Weekly: The Deeper Pass
- Pull stations and rolling carts away from walls and clean behind and beneath them.
- Deep-clean clipper blades: remove detachable blades, brush out compacted hair, re-oil, and check alignment.
- Wash windows, the front door glass, and any display shelving.
- Empty, wash, and thoroughly dry tool drawers and organizers before restocking.
- Clean the break room or back bar: fridge wipe-down, counters, sink.
- Inventory sanitation supplies — disinfectant, neck strips, gloves, blades — and reorder before you run out.

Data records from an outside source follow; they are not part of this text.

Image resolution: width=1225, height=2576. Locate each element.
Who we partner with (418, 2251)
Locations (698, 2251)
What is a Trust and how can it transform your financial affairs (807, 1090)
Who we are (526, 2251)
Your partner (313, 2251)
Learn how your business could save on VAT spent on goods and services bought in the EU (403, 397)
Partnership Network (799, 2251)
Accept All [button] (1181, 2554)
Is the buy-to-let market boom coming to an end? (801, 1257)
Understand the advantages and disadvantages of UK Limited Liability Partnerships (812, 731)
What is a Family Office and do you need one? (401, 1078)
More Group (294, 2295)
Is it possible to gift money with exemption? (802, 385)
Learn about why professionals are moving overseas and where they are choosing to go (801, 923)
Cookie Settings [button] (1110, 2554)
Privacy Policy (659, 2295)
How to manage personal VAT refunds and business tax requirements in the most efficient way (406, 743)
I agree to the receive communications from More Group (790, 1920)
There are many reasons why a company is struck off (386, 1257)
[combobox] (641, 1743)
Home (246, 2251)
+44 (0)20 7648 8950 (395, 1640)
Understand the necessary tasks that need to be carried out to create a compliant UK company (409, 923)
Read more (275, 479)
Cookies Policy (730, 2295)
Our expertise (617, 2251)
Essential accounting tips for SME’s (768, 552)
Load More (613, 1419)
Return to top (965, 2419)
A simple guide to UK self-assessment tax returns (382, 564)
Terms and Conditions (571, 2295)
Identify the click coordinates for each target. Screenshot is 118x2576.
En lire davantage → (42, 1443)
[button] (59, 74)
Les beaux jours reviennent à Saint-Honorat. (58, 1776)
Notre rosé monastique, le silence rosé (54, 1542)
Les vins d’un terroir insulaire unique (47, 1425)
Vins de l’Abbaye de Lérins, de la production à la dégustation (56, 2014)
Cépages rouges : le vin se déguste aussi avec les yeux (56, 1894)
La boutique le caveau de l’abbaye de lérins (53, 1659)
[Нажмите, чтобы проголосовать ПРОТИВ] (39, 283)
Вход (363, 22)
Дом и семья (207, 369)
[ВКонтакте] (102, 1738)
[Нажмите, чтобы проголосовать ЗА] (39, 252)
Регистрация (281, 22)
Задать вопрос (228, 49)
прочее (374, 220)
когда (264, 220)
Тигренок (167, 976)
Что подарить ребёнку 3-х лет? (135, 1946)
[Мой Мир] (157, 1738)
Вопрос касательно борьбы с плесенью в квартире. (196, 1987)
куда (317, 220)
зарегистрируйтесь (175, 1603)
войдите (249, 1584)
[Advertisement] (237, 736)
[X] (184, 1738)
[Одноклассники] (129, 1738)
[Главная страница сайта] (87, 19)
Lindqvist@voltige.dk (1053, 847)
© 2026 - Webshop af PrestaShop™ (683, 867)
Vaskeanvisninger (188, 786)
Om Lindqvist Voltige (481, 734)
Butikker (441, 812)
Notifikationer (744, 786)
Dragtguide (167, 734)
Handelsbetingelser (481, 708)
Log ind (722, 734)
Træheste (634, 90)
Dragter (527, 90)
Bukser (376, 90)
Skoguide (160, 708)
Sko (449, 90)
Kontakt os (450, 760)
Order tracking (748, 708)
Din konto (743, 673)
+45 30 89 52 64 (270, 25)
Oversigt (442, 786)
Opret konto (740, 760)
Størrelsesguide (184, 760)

Monthly: Maintenance & Audit
- Deep-clean floors: machine scrub or hands-and-knees attention to grout, baseboards, and corners.
- Dust vents, fans, and light fixtures; replace HVAC filters on schedule.
- Descale and sanitize shampoo bowl drains and hoses.
- Inspect capes, towels, and smocks; retire anything stained, torn, or worn thin.
- Audit product shelves for expired items and wipe down all retail displays.
- Walk the shop with fresh eyes — or trade audits with another barber — and note anything an inspector would flag.
Make the Checklist Stick
A checklist nobody signs is a suggestion. Post it where the team works, assign names or rotating roles to each section, and add initials-and-done checkboxes so accountability is visible. Keep cleaning supplies stocked at the point of use — nobody walks across the shop for a spray bottle at closing time. And remember that your state board publishes its own sanitation requirements; requirements vary by state, so make sure your list meets or exceeds the official one.
A clean shop is not an accident — it is a schedule, shared and signed. Put the list on the wall this week, and in a month it will simply be how your shop runs.